Baba Yaga, where are your daughters?
You know, house, you know. (weary)
Do I? Tell me, mother Baba, where are they?
You were there weren’t you? Why does it matter whether I say it aloud or not. (holding it in)
Oh it doesn’t really, I was just wondering
(silence, it is scary)
Are they out for a walk?
(pressure)
Are they fetching water from the well?
(wait, wait)
Are they playing a game? Hiding in the closet again…
I ATE THEM! THEY ARE IN MY STOMACH! THEY ARE GONE BECAUSE I ATE THEM!!!!
(ringing after the explosion)
Thank you.

girl: Baba Yaga, you never eat from your garden, why do you plant it?

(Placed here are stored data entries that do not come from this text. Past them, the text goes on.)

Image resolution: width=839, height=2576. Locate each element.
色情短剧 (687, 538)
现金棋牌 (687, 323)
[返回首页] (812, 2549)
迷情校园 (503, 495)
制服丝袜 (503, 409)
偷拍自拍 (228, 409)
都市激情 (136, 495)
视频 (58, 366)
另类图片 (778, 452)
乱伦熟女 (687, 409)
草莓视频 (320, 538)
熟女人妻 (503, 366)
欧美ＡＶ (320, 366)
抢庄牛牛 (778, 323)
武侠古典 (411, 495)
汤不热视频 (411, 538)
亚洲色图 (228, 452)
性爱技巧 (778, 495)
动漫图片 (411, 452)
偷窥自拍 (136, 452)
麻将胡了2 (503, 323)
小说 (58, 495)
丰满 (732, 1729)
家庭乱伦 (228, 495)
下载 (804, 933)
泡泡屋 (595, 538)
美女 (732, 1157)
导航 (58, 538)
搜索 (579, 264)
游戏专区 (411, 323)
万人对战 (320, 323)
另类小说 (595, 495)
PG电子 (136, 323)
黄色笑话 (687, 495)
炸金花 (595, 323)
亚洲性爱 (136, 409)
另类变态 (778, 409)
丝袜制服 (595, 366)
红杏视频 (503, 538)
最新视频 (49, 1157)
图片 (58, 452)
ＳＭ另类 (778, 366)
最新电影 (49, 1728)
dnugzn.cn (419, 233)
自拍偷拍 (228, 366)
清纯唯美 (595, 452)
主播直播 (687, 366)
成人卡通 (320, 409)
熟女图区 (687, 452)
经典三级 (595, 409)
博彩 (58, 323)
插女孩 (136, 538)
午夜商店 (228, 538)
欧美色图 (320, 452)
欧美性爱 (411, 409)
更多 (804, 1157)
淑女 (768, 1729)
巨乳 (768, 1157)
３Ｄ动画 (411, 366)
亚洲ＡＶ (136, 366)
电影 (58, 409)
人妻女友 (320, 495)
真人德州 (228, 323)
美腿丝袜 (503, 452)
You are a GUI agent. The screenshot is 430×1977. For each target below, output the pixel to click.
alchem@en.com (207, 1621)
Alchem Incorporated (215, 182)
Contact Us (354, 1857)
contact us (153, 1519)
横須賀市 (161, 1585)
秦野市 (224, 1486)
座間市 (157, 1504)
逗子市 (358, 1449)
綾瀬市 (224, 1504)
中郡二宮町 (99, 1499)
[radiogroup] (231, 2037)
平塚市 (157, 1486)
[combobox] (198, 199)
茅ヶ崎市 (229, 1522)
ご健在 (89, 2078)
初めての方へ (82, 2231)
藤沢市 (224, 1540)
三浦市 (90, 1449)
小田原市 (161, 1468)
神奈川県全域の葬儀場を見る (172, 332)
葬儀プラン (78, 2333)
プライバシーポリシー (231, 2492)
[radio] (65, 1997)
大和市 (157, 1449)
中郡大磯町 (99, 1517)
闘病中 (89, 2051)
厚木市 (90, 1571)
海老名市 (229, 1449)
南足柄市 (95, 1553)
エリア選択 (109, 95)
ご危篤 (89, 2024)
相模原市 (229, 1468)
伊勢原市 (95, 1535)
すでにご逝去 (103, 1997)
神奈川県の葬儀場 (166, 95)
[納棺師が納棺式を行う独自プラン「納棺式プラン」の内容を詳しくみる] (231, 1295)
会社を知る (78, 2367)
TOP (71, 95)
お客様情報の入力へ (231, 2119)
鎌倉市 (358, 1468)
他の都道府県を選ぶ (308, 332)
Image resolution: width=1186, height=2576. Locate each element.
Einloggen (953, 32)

Baba: Bait. (bites the head off a rabbit)

If we didn't want to have the house actually talking which might seem a little forced the house lines could just be implied with noise or music, the building tension, the silences and the breaking point are what important about that.
and I was thinking how little moments showing some crazy time might be fun. and I read a story where she bites the heads off of cats.